■ **Working data**:
▬▬▬

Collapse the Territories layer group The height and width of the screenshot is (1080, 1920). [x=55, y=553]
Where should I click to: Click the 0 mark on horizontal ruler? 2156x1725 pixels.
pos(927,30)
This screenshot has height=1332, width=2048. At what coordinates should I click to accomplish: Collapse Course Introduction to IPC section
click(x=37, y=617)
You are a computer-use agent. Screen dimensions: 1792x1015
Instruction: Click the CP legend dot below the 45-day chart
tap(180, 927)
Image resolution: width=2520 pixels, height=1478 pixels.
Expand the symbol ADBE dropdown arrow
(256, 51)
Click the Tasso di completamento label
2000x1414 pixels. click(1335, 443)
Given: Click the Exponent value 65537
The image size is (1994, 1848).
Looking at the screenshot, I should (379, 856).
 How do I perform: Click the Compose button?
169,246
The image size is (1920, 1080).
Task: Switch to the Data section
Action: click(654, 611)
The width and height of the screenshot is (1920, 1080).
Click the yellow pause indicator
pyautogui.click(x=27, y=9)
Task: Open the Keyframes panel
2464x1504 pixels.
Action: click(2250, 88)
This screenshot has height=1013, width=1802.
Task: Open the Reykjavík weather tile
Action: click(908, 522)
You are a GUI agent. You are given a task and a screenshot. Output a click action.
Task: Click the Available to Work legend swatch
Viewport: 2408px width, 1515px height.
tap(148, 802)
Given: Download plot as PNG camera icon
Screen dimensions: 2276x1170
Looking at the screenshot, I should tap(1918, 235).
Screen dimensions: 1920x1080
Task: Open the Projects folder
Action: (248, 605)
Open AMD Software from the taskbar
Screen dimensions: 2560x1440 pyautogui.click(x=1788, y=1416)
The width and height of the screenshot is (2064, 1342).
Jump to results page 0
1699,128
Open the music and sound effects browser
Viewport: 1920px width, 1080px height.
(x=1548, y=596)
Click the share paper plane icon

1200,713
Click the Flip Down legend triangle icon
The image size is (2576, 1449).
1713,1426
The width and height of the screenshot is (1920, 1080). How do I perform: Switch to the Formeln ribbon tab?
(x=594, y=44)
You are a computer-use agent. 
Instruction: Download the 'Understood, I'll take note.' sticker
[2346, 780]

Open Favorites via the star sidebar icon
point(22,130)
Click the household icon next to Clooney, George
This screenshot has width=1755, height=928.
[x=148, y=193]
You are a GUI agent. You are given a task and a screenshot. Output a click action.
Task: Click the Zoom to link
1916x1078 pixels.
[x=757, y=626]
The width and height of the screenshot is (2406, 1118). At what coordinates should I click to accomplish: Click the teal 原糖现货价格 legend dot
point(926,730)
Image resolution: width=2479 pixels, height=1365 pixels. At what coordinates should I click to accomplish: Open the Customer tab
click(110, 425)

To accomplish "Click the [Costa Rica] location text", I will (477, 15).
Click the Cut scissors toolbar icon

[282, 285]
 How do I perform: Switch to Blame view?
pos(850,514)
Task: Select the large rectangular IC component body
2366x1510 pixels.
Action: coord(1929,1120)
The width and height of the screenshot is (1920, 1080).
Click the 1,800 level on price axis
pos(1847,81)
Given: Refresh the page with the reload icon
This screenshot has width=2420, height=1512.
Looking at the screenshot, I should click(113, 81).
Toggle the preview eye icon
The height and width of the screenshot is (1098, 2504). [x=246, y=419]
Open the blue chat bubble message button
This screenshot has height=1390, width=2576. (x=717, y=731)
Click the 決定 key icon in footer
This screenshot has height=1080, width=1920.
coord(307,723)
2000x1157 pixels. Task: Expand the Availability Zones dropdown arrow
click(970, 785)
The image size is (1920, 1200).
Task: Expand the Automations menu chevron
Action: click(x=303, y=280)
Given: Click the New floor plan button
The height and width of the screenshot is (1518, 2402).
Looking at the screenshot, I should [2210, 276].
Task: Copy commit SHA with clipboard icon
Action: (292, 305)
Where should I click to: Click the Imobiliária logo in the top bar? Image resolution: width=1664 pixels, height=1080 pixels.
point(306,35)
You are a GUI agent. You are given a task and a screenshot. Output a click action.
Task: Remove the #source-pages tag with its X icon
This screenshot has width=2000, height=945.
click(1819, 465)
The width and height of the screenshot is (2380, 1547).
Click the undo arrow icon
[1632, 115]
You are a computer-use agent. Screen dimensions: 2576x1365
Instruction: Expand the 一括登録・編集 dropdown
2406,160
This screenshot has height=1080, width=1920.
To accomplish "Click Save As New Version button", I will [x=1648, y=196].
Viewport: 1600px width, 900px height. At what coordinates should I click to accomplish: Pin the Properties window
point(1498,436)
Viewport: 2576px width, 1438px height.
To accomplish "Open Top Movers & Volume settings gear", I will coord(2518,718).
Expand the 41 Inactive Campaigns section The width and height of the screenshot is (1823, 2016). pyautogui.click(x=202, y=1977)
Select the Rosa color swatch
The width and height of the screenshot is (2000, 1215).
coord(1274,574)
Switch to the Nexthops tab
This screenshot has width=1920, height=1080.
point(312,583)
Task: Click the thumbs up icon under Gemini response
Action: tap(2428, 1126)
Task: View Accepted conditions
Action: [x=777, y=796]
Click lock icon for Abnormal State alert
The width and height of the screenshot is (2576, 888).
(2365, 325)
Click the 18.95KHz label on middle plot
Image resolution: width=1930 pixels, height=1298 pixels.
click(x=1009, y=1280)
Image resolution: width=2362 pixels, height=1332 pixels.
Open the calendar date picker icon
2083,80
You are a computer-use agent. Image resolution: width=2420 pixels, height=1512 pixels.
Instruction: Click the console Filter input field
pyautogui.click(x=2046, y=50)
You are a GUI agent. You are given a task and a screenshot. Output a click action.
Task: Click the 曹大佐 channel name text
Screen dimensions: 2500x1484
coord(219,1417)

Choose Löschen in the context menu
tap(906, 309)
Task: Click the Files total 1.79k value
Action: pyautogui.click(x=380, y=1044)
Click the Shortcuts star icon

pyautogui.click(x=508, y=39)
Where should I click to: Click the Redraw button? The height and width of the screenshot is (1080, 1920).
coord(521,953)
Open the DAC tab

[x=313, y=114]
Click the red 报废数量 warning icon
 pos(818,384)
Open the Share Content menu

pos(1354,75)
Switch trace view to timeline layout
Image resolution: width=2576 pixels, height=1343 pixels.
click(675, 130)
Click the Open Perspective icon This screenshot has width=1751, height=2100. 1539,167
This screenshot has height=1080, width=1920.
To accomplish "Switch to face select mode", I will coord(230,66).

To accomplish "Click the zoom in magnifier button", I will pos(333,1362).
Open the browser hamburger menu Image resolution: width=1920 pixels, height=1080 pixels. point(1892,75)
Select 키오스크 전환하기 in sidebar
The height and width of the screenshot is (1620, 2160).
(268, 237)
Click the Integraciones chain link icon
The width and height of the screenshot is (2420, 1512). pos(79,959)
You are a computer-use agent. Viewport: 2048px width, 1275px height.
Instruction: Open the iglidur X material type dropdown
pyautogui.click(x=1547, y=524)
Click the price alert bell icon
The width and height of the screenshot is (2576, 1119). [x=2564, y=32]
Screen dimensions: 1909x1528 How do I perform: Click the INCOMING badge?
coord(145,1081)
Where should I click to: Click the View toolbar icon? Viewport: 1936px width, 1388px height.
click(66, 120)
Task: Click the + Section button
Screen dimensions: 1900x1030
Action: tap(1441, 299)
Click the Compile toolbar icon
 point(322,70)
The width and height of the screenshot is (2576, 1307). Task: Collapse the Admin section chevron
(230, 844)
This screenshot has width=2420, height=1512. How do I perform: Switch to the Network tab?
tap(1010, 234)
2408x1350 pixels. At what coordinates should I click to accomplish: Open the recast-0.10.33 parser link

▬▬▬

■ **Required action**: Exactly and only the lines from the one containing "This screenshot has width=2420, height=1512. How" to the end of the entries above are to be written out.

■ **Solution for this problem**:
This screenshot has width=2420, height=1512. How do I perform: Switch to the Network tab?
tap(1010, 234)
2408x1350 pixels. At what coordinates should I click to accomplish: Open the recast-0.10.33 parser link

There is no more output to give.